══ Data for review ══
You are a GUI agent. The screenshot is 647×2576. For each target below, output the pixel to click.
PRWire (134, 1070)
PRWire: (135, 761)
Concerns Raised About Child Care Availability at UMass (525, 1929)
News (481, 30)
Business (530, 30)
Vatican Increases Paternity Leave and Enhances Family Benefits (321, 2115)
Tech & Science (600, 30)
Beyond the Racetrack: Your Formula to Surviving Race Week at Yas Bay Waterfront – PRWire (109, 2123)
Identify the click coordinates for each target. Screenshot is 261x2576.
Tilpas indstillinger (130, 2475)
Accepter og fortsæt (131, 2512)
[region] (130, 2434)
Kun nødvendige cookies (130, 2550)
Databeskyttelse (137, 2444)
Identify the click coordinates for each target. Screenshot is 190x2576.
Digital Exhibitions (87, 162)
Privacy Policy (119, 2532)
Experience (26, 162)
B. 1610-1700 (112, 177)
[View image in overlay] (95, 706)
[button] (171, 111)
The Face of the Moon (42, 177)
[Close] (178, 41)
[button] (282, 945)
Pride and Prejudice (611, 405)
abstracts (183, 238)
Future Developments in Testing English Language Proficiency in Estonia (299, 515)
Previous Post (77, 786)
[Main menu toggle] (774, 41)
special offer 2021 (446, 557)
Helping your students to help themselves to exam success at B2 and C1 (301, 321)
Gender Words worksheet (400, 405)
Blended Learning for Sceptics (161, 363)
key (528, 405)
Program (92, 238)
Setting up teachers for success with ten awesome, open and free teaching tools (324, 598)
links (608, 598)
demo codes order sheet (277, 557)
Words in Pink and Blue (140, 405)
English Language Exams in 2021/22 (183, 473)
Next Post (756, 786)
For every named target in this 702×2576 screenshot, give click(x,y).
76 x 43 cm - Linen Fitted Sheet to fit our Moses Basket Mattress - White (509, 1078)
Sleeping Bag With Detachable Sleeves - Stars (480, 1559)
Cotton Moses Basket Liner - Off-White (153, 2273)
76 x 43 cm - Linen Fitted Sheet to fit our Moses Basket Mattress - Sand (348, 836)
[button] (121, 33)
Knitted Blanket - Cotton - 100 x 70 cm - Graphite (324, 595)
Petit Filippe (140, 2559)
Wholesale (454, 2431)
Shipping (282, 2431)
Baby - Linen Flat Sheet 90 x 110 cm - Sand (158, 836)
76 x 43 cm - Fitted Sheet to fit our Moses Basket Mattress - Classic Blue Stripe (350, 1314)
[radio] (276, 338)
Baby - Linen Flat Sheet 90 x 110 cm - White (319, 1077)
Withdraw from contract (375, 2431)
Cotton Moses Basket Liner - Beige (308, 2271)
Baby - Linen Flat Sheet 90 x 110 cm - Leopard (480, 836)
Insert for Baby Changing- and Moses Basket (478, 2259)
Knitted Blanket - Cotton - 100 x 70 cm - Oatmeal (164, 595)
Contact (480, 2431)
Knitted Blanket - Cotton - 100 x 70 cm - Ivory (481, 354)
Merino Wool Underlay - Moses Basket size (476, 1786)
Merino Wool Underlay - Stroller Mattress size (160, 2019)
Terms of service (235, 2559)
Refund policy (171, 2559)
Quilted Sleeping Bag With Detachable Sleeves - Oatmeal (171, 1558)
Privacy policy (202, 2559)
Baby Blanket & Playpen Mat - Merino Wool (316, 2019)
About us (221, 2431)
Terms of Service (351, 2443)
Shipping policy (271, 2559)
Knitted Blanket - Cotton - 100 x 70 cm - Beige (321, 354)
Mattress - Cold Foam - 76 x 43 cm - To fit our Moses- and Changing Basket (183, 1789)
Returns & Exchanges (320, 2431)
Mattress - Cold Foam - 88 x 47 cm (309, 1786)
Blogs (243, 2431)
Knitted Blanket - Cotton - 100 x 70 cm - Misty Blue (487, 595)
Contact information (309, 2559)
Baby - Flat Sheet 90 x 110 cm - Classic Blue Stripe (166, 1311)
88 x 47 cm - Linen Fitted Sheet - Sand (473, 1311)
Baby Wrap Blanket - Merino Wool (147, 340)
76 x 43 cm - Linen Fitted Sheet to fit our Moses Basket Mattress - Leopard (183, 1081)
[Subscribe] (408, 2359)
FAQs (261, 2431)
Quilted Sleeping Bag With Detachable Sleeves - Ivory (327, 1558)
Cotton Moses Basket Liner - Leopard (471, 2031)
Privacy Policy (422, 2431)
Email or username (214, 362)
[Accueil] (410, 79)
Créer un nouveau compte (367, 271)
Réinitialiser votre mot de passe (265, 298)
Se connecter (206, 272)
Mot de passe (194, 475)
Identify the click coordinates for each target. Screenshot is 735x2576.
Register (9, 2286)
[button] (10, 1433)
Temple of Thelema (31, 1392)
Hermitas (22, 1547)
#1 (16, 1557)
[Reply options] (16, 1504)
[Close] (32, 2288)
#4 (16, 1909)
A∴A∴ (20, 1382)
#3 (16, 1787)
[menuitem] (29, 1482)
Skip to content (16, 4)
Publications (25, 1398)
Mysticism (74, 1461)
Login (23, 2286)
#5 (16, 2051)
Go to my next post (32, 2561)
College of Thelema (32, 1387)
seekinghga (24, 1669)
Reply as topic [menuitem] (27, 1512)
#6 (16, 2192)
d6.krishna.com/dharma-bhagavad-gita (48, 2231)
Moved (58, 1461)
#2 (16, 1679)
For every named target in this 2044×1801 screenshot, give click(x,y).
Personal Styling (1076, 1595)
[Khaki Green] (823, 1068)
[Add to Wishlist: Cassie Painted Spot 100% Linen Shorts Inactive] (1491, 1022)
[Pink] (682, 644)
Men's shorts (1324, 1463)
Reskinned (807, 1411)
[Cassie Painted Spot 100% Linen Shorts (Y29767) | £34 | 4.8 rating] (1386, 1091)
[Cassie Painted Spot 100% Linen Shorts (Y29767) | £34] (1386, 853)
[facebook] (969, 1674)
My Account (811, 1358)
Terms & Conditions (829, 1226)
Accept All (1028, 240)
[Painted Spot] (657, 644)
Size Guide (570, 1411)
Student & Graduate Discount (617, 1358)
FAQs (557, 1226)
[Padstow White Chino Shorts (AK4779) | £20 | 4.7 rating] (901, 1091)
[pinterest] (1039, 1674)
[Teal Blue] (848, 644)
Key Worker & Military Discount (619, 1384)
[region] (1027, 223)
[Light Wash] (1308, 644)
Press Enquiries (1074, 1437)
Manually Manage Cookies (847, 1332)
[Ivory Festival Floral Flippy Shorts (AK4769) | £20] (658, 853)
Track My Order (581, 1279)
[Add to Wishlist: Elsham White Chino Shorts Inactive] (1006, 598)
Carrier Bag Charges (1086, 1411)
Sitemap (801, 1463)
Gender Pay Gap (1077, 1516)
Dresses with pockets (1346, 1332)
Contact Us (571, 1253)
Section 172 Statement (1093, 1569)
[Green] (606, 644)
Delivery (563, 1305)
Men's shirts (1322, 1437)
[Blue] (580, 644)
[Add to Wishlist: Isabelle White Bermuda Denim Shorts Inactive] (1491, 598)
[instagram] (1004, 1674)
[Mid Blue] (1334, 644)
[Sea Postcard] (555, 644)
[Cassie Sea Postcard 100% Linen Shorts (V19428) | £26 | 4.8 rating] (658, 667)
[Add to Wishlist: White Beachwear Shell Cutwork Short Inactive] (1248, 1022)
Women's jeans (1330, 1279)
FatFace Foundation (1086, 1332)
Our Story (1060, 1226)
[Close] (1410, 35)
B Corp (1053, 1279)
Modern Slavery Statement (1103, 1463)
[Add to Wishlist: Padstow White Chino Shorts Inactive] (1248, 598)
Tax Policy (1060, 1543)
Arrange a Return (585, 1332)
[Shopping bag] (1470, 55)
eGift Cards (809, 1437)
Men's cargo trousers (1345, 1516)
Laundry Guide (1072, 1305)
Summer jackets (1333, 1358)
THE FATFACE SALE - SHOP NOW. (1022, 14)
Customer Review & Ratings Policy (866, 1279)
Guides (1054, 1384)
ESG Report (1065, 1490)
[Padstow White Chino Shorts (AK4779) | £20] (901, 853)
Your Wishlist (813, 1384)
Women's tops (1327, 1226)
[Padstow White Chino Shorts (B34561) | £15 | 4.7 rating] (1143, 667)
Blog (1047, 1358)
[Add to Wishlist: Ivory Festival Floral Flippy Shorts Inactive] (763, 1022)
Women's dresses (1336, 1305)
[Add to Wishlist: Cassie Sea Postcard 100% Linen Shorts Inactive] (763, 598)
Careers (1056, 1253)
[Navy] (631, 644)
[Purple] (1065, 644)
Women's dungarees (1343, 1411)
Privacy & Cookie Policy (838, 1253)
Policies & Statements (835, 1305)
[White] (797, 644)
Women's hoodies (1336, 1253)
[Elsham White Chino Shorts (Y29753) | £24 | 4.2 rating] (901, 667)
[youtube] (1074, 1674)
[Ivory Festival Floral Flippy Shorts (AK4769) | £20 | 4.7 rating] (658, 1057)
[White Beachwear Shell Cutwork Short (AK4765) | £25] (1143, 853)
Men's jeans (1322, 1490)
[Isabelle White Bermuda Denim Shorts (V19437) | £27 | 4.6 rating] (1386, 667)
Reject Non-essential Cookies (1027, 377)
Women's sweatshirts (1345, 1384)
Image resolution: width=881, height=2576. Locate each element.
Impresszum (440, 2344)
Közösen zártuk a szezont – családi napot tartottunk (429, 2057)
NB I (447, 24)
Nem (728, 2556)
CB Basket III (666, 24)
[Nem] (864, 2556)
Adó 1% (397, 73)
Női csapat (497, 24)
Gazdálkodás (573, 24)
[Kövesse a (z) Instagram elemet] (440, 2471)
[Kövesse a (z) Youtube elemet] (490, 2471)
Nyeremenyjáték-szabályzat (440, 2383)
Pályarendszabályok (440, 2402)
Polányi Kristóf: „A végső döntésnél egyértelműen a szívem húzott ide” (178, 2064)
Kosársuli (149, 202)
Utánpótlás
═══
From the listing above, the lines starting with the one that has "Returns & Exchanges (320, 2431)" and running through the one that has "Login (23, 2286)" should be copied exactly, ends included.

▶ [Written response]
Returns & Exchanges (320, 2431)
Mattress - Cold Foam - 88 x 47 cm (309, 1786)
Blogs (243, 2431)
Knitted Blanket - Cotton - 100 x 70 cm - Misty Blue (487, 595)
Contact information (309, 2559)
Baby - Flat Sheet 90 x 110 cm - Classic Blue Stripe (166, 1311)
88 x 47 cm - Linen Fitted Sheet - Sand (473, 1311)
Baby Wrap Blanket - Merino Wool (147, 340)
76 x 43 cm - Linen Fitted Sheet to fit our Moses Basket Mattress - Leopard (183, 1081)
[Subscribe] (408, 2359)
FAQs (261, 2431)
Quilted Sleeping Bag With Detachable Sleeves - Ivory (327, 1558)
Cotton Moses Basket Liner - Leopard (471, 2031)
Privacy Policy (422, 2431)
Email or username (214, 362)
[Accueil] (410, 79)
Créer un nouveau compte (367, 271)
Réinitialiser votre mot de passe (265, 298)
Se connecter (206, 272)
Mot de passe (194, 475)
Identify the click coordinates for each target. Screenshot is 735x2576.
Register (9, 2286)
[button] (10, 1433)
Temple of Thelema (31, 1392)
Hermitas (22, 1547)
#1 (16, 1557)
[Reply options] (16, 1504)
[Close] (32, 2288)
#4 (16, 1909)
A∴A∴ (20, 1382)
#3 (16, 1787)
[menuitem] (29, 1482)
Skip to content (16, 4)
Publications (25, 1398)
Mysticism (74, 1461)
Login (23, 2286)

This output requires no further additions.